Шура села на камне, на котором конечно же сиживала, бывало, расправила подол платья, словно на гулянье пришла; села так, чтоб перед нею была Тесь…

Полсотни домишек, выстроенные в две улицы у подножия горы, уменьшены расстоянием до размеров спичечного коробка; между ними сновали муравьи на велосипедах и без них, катила таратаечка-автомашина, похожая на муху, а на околице тянул за собой шлейф пыли трактор величиной с букашку. Возле Раиного дома стояла маленькая фигурка в платке и, должно быть, глядела на нее из-под руки. Шуре показалось, что Рая машет ей призывно: спускайся, мол. Ну уж нет, не так скоро.

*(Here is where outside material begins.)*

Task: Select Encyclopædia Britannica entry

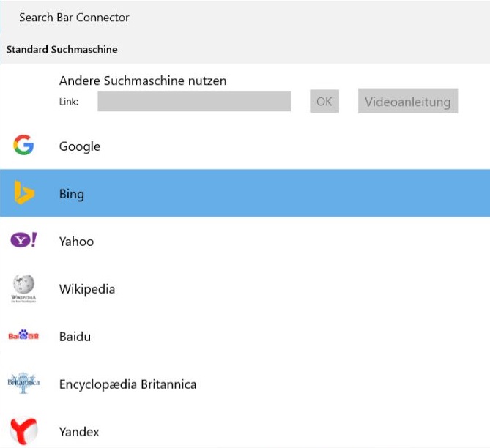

Неподалеку от Раи будто махонькая наседочка вывела махоньких цыплят — это семья одного из тех, кому в пору Шуриной юности было года три-четыре, не более. В первый раз Шура увидела эту милую молодушку — подумала, что деревенский детский садик вывели на прогулку и потому воспитательница такая нарядная.

— Нет, это все мои, — сказала молодая женщина, ничуть не смущенная тем, что ее ребятишек приняли за детский сад. Мудрено ли — их у нее то ли шесть, то ли семь, и все — от двух до восьми лет.

Вон полевой дорогой катит кто-то на мотоцикле. С горы не видать, но по тому, что за ним отчаянно бегут сопровождающие его собаки, можно догадаться — это Петя Терских, киномеханик и охотник. Между прочим, несколько лет назад был признан лучшим в Красноярском крае! Вот так: самый лучший киномеханик живет не где-нибудь, а в Малой Теси.

Клуб — как раз напротив Раиного дома, и Петя Терских вчера настойчиво агитировал всех идти в кино.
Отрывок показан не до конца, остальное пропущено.